───── INFORMATION ─────

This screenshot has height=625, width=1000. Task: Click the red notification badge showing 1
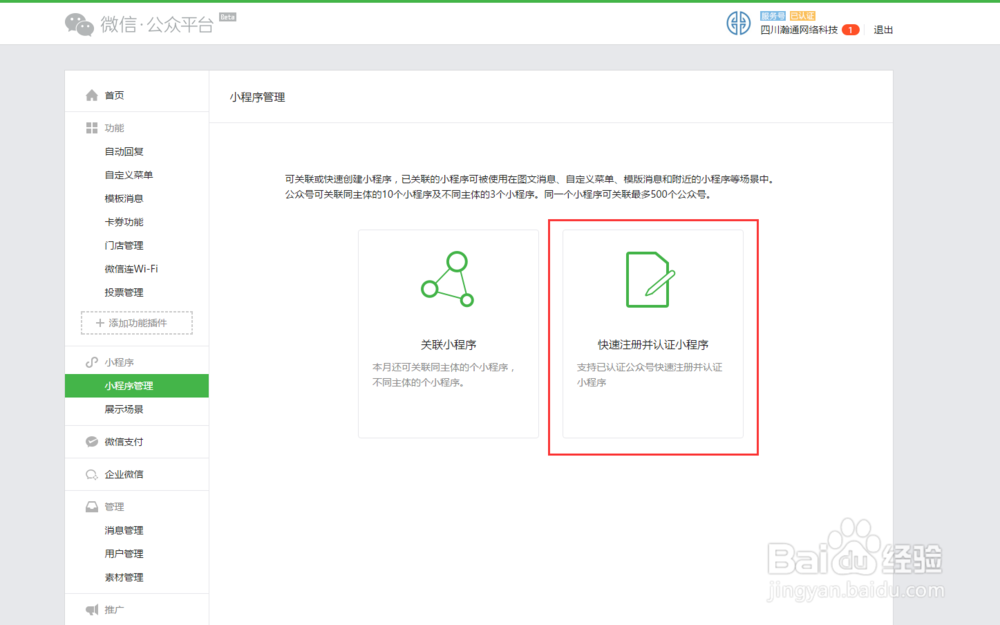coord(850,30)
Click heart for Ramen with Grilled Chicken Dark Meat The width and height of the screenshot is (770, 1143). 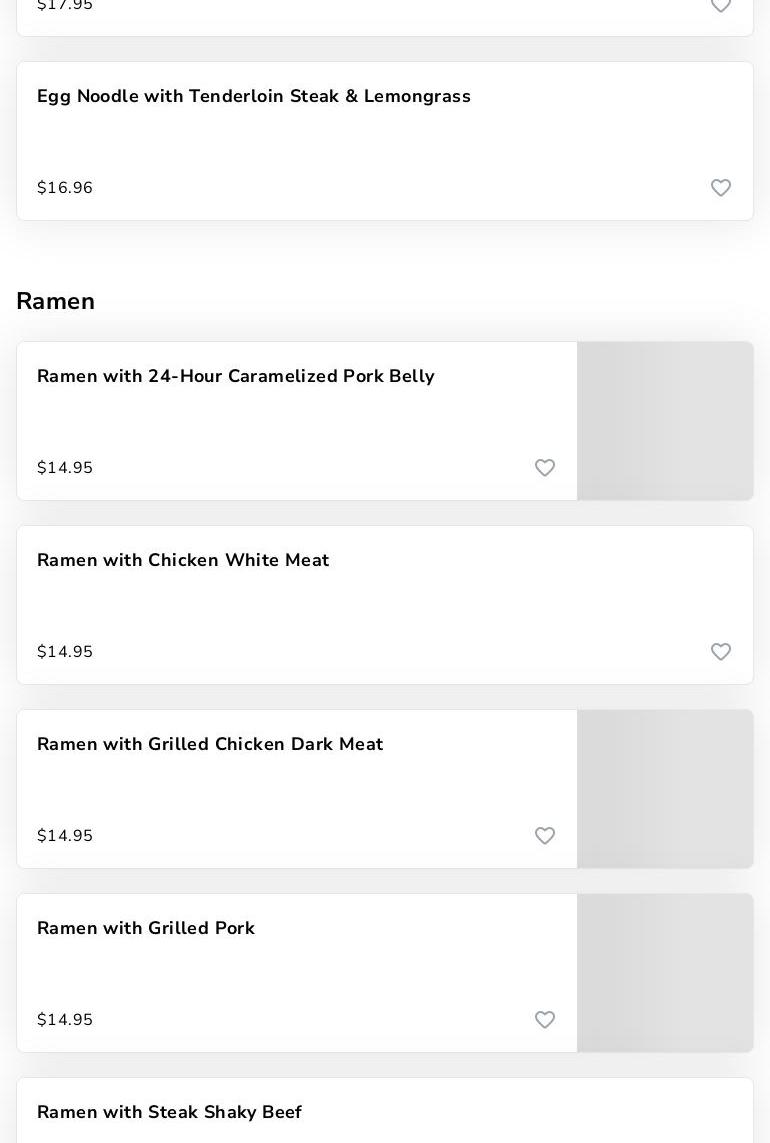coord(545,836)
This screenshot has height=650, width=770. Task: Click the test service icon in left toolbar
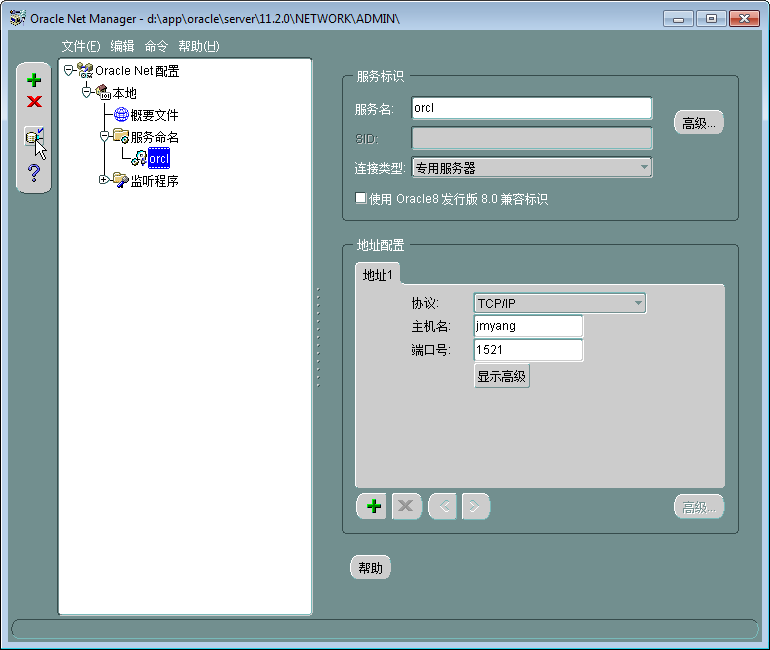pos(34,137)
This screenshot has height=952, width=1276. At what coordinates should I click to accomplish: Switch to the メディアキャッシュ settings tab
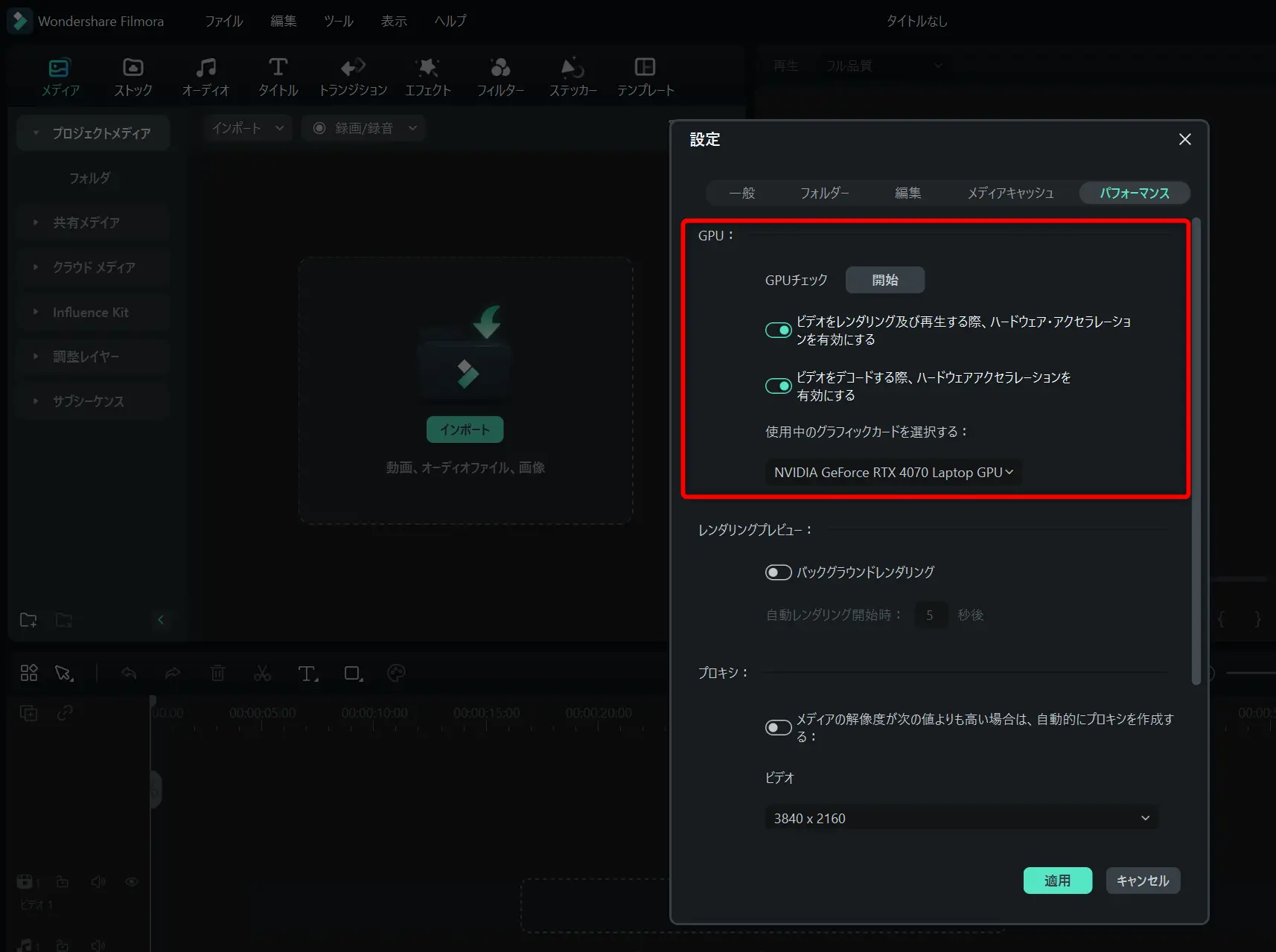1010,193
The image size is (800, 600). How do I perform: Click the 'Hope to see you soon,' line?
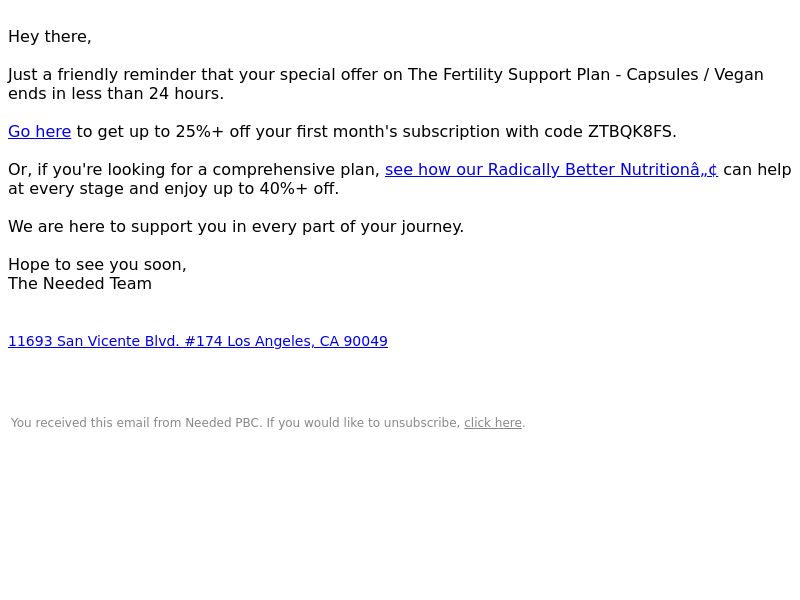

─────
───── INFORMATION ─────

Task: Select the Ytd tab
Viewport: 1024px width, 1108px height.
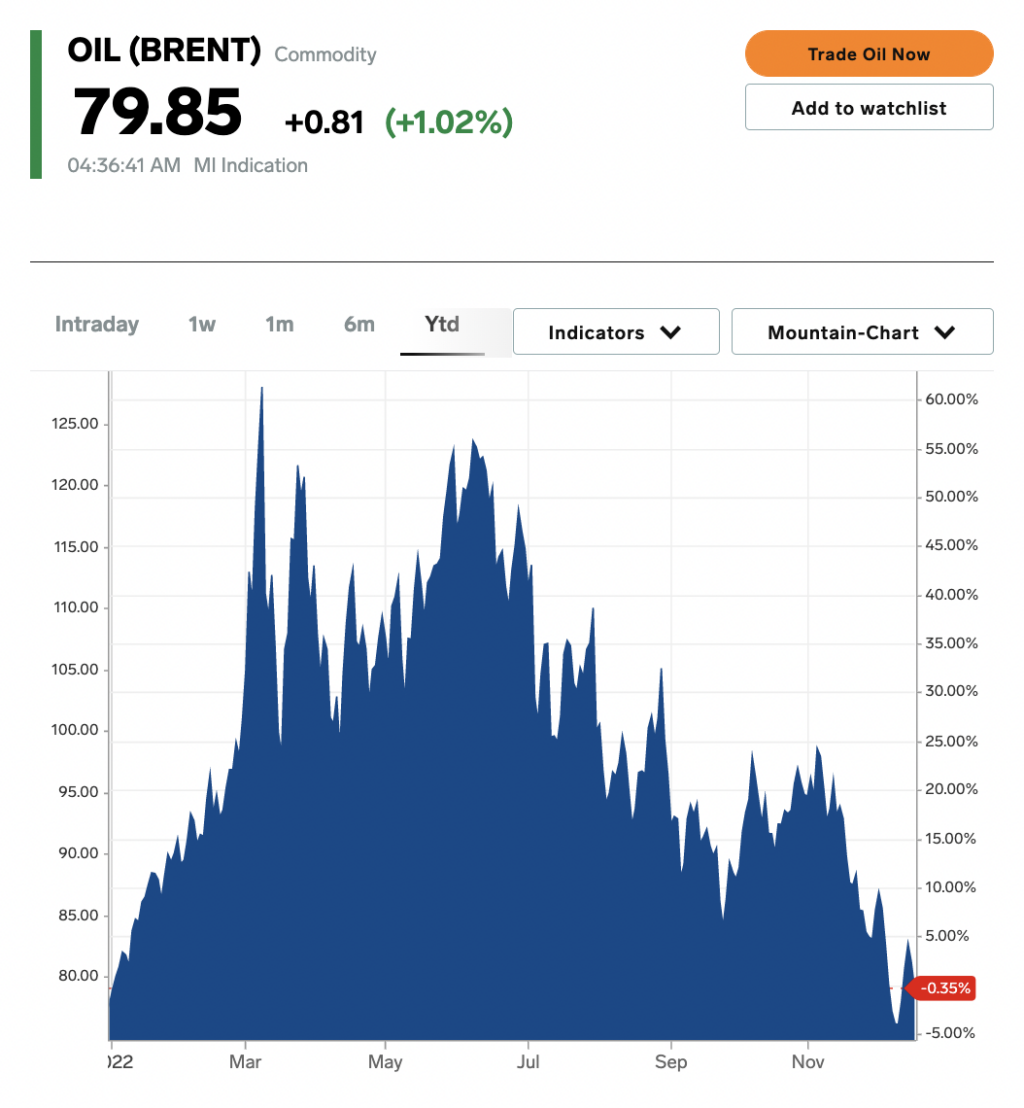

─────

• **HOW TO COMPLETE THIS TASK**: In the listing above, find the line containing "This screenshot has height=650, width=770." and the line containing "The image size", then print exactly those two lines and every line between them, minus the pictures.

• **SOLUTION TO THIS TASK**:
This screenshot has height=650, width=770. Task: Click the test service icon in left toolbar
pos(34,137)
This screenshot has height=952, width=1276. At what coordinates should I click to accomplish: Switch to the メディアキャッシュ settings tab
1010,193
The image size is (800, 600). How do I perform: Click the 'Hope to see you soon,' line?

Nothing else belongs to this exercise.